For schema definitions specifically — `CREATE TABLE`, `CREATE INDEX`, `CREATE VIEW` — the chunk should include the full statement including all column definitions and constraints. Never split a table definition. A half-table definition is useless for retrieval. The full table definition is exactly what someone searching for "the users table schema" needs to see.

Stored procedures and functions in SQL deserve special treatment. They're procedural code embedded in a declarative language. Chunk them as units, include the full body, and tag them with `sql_procedure` or `sql_function` so they can be filtered separately from schema definitions.

**Key Insight**: SQL migration files often contain comments that describe *why* a migration was made — the business reason, the bug being fixed, the feature being shipped. These comments carry retrieval value that the SQL statements themselves don't. Include them in the chunk.

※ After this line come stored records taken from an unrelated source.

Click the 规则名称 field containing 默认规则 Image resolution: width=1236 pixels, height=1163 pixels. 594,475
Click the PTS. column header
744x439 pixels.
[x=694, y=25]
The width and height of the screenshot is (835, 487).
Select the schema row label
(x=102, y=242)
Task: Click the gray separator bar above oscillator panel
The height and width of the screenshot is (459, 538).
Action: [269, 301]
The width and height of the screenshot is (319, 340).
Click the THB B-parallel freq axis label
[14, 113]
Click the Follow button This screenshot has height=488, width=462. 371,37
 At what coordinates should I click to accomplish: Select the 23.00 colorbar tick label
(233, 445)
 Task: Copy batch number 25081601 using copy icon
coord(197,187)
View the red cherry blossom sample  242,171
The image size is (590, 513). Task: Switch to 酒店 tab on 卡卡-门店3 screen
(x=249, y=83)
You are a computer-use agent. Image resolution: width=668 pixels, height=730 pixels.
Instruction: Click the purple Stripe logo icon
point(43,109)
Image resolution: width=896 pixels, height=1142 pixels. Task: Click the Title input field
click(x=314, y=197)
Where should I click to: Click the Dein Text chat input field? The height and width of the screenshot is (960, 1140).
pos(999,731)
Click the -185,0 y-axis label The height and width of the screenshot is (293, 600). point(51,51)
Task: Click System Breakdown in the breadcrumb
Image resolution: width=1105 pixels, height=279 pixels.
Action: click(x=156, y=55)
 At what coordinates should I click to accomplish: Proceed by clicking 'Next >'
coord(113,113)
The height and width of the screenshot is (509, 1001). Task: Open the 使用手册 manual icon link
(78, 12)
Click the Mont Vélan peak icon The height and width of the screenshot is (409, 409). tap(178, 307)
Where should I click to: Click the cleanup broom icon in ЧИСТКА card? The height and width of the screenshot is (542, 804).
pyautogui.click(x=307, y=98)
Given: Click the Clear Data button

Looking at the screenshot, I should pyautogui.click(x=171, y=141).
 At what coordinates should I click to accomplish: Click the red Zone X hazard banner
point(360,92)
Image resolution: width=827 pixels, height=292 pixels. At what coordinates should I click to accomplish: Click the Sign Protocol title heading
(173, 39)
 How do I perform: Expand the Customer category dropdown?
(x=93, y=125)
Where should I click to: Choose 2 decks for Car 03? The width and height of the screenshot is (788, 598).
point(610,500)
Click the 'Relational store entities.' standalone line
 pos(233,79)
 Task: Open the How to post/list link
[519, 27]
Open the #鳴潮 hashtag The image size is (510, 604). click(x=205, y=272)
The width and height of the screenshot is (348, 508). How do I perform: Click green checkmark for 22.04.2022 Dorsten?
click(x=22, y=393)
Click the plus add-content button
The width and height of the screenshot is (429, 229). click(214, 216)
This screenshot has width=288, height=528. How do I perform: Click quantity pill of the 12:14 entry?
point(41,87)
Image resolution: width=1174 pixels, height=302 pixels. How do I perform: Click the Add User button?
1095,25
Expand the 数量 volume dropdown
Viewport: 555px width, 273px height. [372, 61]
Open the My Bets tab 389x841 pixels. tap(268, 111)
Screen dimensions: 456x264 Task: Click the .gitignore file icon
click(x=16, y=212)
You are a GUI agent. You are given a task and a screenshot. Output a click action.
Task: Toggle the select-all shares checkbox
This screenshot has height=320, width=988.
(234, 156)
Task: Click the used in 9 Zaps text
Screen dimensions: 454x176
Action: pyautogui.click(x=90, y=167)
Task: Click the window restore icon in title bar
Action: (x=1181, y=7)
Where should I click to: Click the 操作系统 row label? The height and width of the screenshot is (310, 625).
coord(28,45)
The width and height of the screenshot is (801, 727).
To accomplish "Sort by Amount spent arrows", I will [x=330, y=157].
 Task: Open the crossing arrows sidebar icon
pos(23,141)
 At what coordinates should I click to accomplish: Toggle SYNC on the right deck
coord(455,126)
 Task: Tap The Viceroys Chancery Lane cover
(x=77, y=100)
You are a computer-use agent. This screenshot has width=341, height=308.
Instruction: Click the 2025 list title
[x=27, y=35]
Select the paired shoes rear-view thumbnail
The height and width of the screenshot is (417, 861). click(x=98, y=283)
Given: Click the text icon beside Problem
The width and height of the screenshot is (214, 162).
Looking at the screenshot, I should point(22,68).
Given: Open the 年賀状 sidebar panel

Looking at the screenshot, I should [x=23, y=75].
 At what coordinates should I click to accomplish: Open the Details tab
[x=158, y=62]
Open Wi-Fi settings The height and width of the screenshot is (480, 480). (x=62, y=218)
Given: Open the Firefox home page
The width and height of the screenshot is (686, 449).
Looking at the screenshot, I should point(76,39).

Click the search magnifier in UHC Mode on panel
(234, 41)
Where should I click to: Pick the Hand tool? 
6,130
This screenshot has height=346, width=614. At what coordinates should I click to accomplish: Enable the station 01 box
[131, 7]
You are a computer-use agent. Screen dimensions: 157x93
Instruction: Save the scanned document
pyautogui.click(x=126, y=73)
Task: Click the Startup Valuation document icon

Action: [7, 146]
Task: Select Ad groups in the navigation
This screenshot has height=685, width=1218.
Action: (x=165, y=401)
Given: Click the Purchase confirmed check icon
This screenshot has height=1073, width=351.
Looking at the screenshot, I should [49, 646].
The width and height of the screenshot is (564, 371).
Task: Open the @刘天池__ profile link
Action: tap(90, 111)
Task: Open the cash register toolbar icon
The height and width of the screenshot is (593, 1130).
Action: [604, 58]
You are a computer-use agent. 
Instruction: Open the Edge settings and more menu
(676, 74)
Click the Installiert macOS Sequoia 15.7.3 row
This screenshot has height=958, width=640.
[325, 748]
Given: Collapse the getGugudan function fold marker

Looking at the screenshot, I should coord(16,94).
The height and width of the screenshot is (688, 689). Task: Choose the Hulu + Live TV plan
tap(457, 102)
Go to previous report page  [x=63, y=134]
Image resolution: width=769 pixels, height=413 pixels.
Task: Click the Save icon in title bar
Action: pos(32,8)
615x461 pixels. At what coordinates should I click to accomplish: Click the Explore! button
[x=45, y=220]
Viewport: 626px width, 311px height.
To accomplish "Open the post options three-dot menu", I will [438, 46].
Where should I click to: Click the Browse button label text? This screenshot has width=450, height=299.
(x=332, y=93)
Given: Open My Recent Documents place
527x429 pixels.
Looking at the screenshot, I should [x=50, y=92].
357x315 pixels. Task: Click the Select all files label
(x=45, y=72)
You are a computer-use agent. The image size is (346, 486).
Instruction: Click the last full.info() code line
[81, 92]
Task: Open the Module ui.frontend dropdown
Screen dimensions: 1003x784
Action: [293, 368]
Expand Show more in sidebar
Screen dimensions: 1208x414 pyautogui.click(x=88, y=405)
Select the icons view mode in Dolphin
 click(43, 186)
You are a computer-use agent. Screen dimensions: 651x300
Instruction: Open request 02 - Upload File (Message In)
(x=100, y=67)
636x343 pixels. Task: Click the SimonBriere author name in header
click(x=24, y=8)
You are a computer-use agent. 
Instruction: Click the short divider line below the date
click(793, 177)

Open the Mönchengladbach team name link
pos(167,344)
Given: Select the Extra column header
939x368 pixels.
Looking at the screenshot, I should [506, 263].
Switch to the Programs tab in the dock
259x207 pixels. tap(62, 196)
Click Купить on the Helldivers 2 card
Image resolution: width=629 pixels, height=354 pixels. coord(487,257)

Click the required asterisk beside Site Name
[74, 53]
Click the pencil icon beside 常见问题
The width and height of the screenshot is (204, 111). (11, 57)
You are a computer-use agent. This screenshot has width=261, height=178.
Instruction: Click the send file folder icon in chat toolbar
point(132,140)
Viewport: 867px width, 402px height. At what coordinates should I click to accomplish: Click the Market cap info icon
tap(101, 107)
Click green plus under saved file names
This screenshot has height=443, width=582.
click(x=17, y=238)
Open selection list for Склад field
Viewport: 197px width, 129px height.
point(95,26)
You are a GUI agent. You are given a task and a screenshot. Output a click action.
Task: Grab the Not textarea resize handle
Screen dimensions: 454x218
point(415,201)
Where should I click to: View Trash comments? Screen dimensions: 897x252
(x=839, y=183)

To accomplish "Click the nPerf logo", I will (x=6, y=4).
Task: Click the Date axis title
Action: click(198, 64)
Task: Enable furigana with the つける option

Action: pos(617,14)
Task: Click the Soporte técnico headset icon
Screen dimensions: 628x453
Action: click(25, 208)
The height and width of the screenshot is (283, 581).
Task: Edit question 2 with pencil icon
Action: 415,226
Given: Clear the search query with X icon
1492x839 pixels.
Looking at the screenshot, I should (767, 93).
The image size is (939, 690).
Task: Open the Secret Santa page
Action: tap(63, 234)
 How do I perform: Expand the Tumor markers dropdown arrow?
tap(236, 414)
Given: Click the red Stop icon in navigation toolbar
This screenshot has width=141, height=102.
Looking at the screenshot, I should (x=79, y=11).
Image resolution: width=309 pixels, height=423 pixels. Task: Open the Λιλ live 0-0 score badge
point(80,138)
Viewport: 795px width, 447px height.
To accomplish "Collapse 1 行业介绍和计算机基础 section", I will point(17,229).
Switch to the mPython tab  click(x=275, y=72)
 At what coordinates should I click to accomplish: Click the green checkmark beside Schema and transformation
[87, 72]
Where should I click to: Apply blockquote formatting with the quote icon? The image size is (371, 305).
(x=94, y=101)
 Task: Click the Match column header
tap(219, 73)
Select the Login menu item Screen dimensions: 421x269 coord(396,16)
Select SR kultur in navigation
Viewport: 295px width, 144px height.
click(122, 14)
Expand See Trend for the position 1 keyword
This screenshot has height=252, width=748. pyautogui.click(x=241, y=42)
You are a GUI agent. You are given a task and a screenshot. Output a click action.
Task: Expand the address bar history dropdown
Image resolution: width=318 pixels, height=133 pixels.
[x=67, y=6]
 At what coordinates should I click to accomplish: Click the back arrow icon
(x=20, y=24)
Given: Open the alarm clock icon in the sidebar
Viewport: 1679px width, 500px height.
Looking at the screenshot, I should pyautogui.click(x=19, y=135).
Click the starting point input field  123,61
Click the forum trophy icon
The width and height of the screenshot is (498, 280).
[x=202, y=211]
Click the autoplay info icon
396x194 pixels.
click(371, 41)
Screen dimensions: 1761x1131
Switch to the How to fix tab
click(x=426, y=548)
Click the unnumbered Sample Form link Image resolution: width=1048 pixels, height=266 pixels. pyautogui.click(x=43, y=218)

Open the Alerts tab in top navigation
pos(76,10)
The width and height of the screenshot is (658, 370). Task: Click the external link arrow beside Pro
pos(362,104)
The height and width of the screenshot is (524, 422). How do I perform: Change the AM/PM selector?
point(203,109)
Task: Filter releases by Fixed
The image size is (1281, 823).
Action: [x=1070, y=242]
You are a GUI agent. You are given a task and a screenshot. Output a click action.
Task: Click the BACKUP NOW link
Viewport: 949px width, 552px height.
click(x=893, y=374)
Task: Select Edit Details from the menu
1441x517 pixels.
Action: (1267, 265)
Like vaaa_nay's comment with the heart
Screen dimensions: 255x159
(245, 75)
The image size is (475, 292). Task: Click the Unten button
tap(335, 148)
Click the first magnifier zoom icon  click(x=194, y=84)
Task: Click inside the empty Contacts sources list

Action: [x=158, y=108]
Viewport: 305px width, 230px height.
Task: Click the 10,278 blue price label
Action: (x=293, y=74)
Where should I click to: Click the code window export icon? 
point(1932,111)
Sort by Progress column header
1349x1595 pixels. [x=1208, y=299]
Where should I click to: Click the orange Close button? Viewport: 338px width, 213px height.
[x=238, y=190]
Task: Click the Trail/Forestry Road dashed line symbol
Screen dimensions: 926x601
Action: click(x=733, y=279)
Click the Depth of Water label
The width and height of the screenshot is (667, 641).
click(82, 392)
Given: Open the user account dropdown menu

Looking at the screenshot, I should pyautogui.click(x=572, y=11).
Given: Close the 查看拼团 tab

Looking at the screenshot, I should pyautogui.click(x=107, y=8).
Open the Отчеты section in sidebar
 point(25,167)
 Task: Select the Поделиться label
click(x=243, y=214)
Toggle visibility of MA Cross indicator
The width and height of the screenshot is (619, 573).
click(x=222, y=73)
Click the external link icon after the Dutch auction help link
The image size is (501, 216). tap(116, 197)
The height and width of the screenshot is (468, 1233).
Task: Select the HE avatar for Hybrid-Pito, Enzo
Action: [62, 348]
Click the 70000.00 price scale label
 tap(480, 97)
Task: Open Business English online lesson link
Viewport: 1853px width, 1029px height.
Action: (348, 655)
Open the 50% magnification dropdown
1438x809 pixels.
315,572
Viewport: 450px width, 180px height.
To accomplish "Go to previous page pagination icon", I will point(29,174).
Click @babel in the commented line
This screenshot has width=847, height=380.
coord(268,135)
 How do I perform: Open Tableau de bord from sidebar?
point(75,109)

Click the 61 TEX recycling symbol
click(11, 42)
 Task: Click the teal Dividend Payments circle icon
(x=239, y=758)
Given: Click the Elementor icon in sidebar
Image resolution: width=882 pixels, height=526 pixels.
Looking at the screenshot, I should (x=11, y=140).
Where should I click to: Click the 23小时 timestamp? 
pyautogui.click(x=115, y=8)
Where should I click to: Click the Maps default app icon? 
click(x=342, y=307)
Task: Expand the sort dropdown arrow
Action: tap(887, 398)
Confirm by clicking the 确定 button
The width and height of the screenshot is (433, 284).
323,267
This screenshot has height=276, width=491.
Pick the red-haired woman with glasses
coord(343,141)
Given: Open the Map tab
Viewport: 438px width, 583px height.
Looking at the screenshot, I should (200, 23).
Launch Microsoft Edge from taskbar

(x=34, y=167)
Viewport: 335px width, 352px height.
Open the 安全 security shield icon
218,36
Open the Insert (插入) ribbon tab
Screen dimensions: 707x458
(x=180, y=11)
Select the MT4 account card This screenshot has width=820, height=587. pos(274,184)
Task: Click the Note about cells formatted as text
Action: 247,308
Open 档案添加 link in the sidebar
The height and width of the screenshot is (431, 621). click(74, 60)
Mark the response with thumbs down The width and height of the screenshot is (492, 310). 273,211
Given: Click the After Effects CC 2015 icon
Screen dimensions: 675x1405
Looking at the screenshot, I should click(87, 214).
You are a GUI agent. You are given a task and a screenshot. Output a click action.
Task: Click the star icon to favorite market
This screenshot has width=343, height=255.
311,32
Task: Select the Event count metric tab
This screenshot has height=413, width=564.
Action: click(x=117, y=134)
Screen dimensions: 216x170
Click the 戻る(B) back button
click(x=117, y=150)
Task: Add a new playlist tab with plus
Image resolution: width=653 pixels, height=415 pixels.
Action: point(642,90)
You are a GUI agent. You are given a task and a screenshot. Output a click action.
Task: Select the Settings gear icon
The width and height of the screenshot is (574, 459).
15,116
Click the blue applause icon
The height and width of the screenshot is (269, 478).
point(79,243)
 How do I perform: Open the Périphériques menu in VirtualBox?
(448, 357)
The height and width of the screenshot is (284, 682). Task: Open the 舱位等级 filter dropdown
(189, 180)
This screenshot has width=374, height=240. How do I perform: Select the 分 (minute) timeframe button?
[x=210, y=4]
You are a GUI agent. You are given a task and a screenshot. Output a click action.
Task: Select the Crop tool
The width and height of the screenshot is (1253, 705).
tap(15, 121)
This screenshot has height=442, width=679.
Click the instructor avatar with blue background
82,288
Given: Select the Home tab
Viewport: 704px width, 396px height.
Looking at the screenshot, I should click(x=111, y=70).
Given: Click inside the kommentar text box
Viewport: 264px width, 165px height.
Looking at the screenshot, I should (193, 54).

### Terraform and Infrastructure-as-Code

Terraform's HCL syntax organizes code into resource blocks, data blocks, variable declarations, output declarations, and module calls. Each of these is a natural chunk boundary. The `resource` block is the most important: it defines a concrete piece of infrastructure and has a type and a name that together constitute a unique identifier.

The challenge with Terraform is cross-file references. A resource in `main.tf` might reference a variable defined in `variables.tf`, a local defined in `locals.tf`, and a data source defined in `data.tf`. A chunk of the resource block alone is incomplete — it contains references that only resolve in the context of the module as a whole.

There are two reasonable approaches. The first is to chunk resource blocks individually but inject their resolved variable values as metadata at index time. This requires actually parsing the Terraform module and resolving references, which is possible with tools like `terraform show -json` or the `hcl2` Python library, but adds significant complexity to the pipeline.

The second approach, which is simpler and often good enough, is to chunk at the module level rather than the resource level for small modules, and at the resource level with file-path context for large modules. A module with ten resources fits in a single chunk. A module with fifty resources needs to be split, and the resource type and name provide enough context for useful retrieval even without resolved variables.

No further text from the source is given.